Tapume de 20 anos depois das fotos originais, ela percebeu que atingira um objetivo idoso —o de simbolizar, através da retrato, o transe dos yanomami ao utilizar o pó yãkoana, um alucinógeno utilizado para dissipar as fronteiras entre terreno e firmamento, corpo e espírito. Quando o repelo acaba, o que foi visto deve ser relatado ao pajé, que irá decodificar se a lavoura será boa ou se a localidade será atacada.
A série de Andujar mostra retratos de indígenas sobrepostos a fotos de montanhas e animais justapostos a florestas para gerar paisagens surrealistas. Quando os yanomami viram o trabalho, confirmaram que a artista tinha representado o transe.
Repensar imagens anos depois de tê-las tirado é um traço fundamental do trabalho de Andujar, segundo Chiodetto. “A retrato raramente é usada da forma que sai da câmera. Sempre há outras etapas de processamento para atingir um objetivo”, diz.

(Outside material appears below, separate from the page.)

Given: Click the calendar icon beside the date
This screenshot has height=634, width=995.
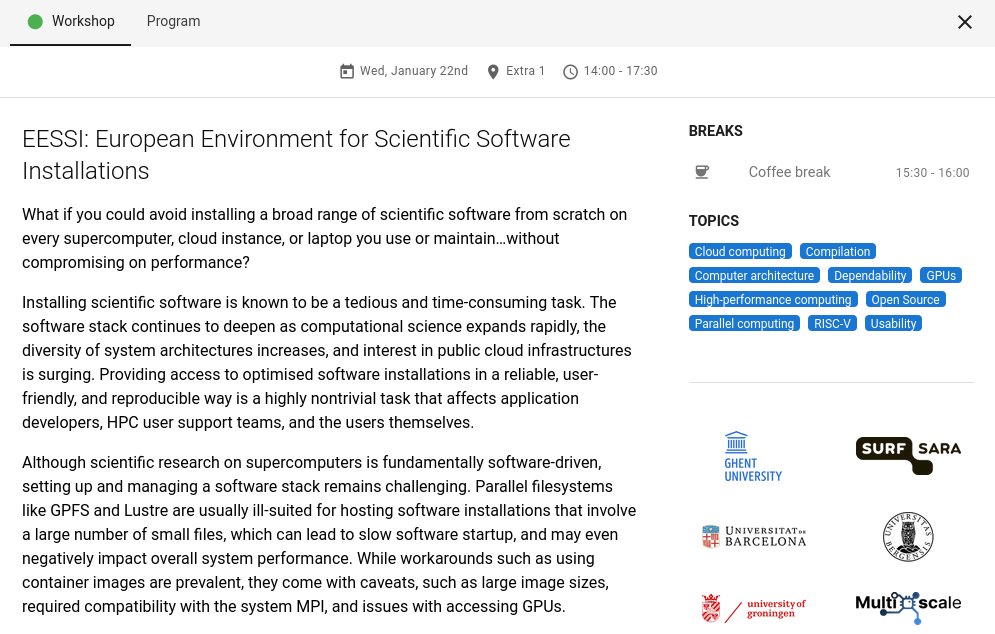Looking at the screenshot, I should (x=347, y=71).

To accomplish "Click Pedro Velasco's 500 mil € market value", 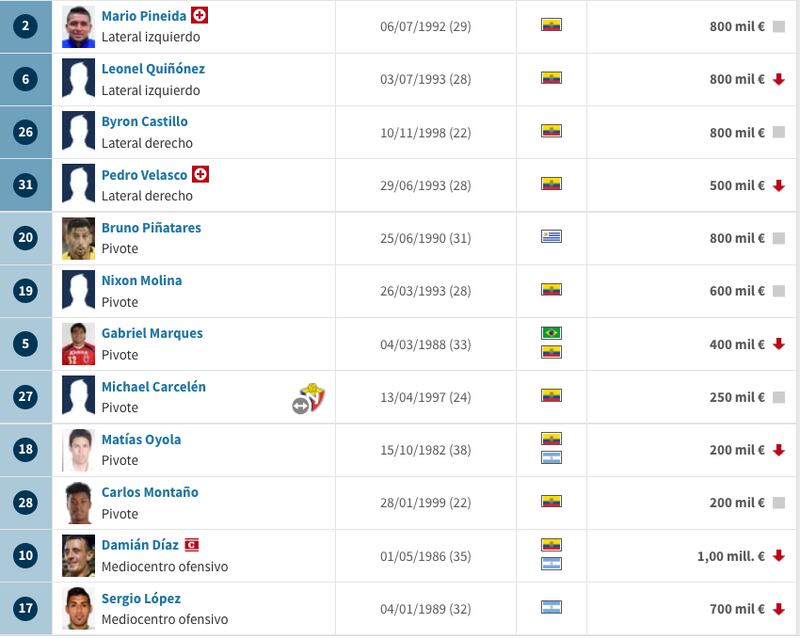I will (737, 185).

Ainda que fosse uma fotojornalista, a experimentação permanente aproximou a obra de Andujar da arte. Algumas séries da exposição, inéditas ao público paulista e criadas quando a fotógrafa trabalhava para a revista Verdade —antes do contato com o povo yanomami— mostram experimentos com dupla exposição, desfocalizações e até queima de negativos, uma vez que é o caso de “Pesadelos”, série de fotografias manchadas e irregulares de coisas reais, uma vez que um gatinho e máscaras decorativas.
Ou, ainda, “Homossexuais”, da dezena de 1960, em que Andujar retratou casais desfocados e em enquadramentos inesperados para proteger a identidade dos personagens. Se uma teoria sua leva anos para ser chocada, suas criações ainda chocam o mundo depois de décadas. “Homossexuais” causou furor na Hungria e chegou a ser interditada quando foi exposta no museu etnográfico do país governado pela extrema direita.